Lewis Hamilton posted the best Grand Prix result of his Ferrari career in Bahrain last weekend. Having qualified a deeply disappointing P9, he rallied to P5 on race day.

Hamilton benefitted from the timing of the safety car, which came before his second stop, but he’d shown formidable pace on the mediums during his second stint. He executed a number of overtakes, including one on old rival Max Verstappen.

The 40-year-old fell away from the George Russell/Lando Norris/Charles Leclerc battle following the restart, but after the chequered flag, he sounded much more optimistic than he had 24 hours earlier. His efforts earned him the driver of the day award.

Photo by Rudy Carezzevoli/Getty Images
Photo by Rudy Carezzevoli/Getty Images

While Hamilton won the Sprint in China, his disqualification on Sunday in Shanghai meant he didn’t technically have a top-six finish to his name. He put that right here to climb up to seventh in the championship.

Lewis Hamilton won’t pursue radical set-up experiments at Ferrari like he did at Mercedes

P7 was where Hamilton finished last year – the poorest championship position of his F1 career. Thus he won’t be satisfied if he repeats that result, but he appears to have made a breakthrough in his understanding of the SF-25.

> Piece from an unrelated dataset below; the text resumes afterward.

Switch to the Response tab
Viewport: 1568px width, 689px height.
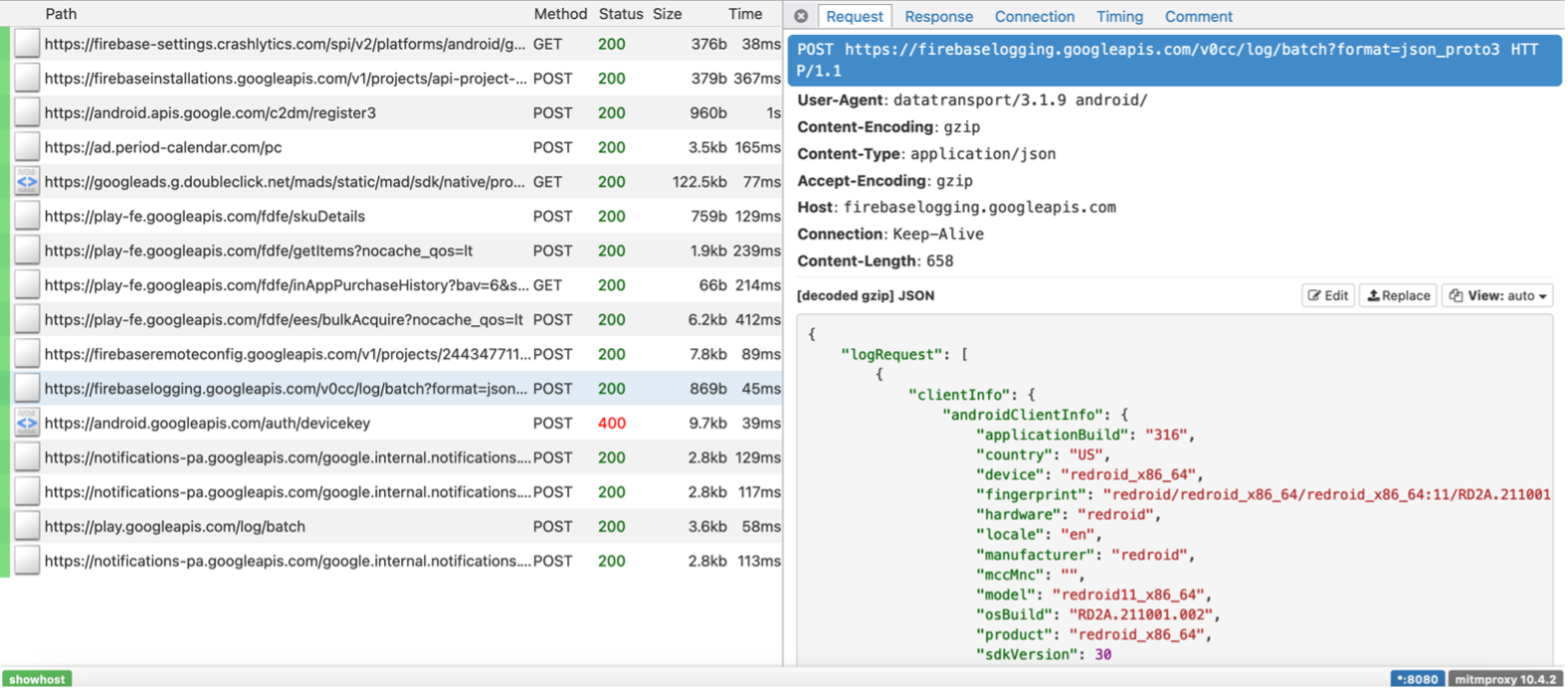(x=938, y=17)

Speaking on Sunday evening, Hamilton said he wants to go down the same route as Leclerc, who has beaten him convincingly at the last two Grands Prix. Leclerc apparently chooses a set-up at the start of a weekend and only deviates from it slightly, if at all.

Thus Hamilton is aiming to start the Saudi Arabia weekend in a ‘more convenient spot’ and then ‘apply the techniques’ he learned in Sakhir. According to The Telegraph, this was a ‘hint’ that he won’t pursue the ‘wacky’ balance experiments that characterised his final years at Mercedes.

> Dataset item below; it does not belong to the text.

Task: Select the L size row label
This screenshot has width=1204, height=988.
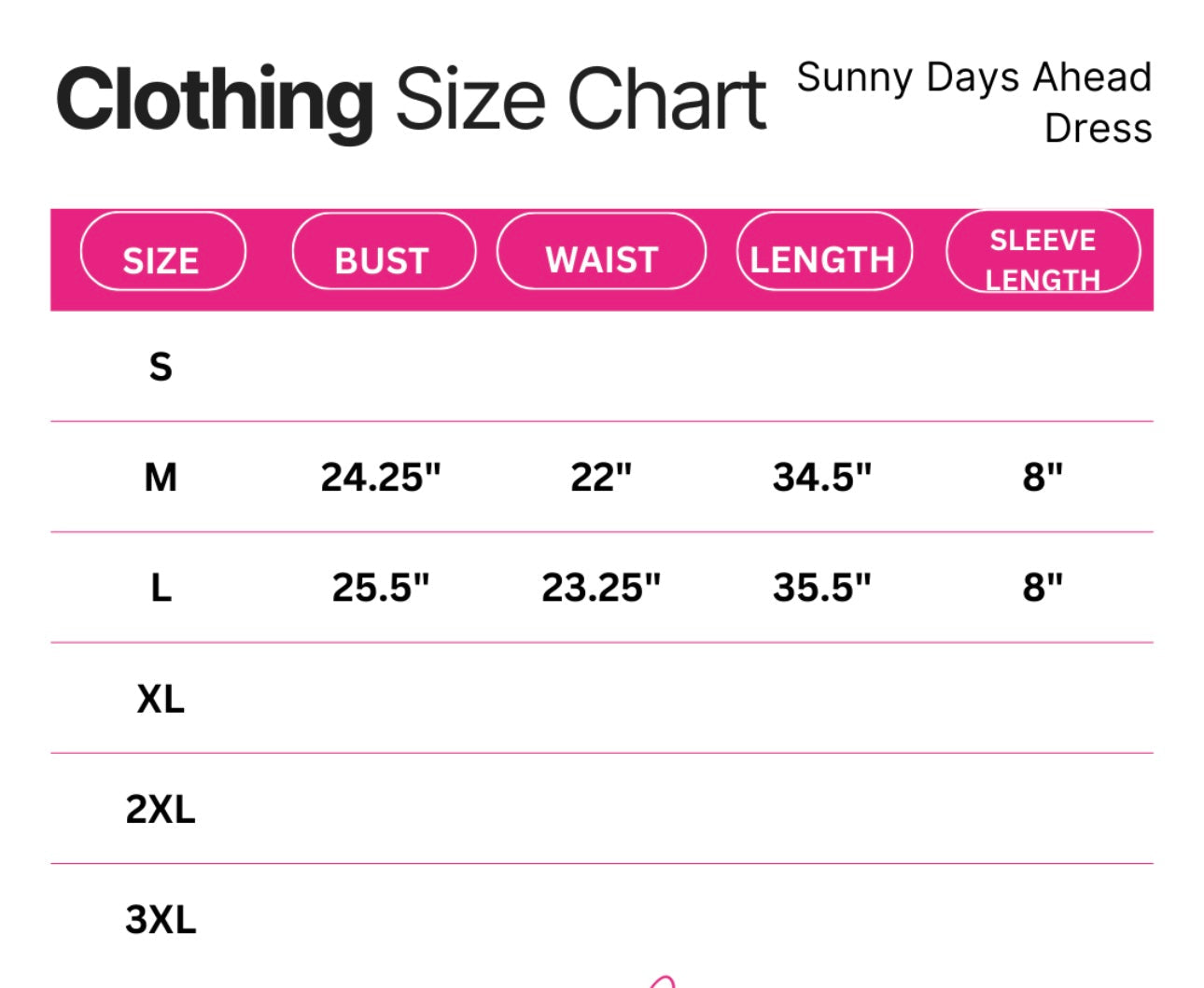Action: (x=161, y=588)
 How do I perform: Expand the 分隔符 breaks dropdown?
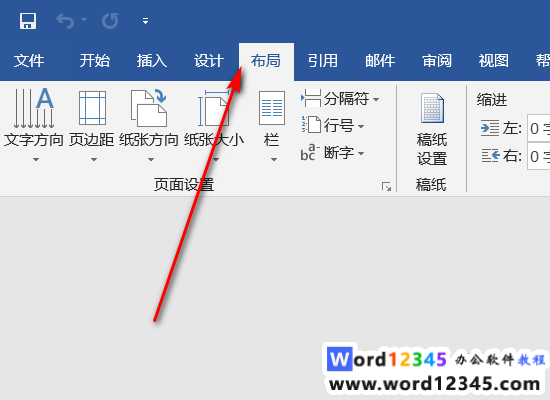coord(340,99)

‘Wacky’ was the word trackside boss Andrew Shovlin used to describe his set-up at the 2021 Styrian GP. But it wasn’t just one race – Hamilton experimented with his car for three seasons at Brackley.

Former Ferrari boss Stefano Domenicali has seen signs of hope for Lewis Hamilton

Hamilton fans will be delighted by his post-Bahrain comments. They have repeatedly bemoaned the risks he’s taken with his engineers.

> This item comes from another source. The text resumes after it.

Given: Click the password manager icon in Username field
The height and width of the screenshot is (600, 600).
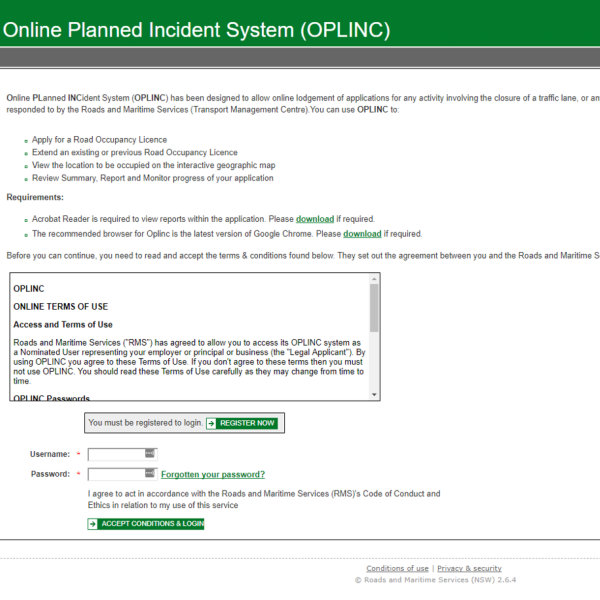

Indeed, Hamilton supporters called him ’embarrassing’ after Japanese GP qualifying, where he admitted that he’d gone in the wrong direction before Leclerc qualified five places ahead. McLaren’s Lando Norris is aware that the seven-time world champion isn’t yet comfortable in his new machinery.

Ferrari introduced an upgrade last weekend, headlined by a new floor. While their podium drought continues, they did produce their strongest showing of the year.

And Stefano Domenicali is ‘convinced’ Ferrari will win in 2025, pointing to the relatively small gaps at the front of the grid. Whether that alone satisfies the Tifosi remains to be seen.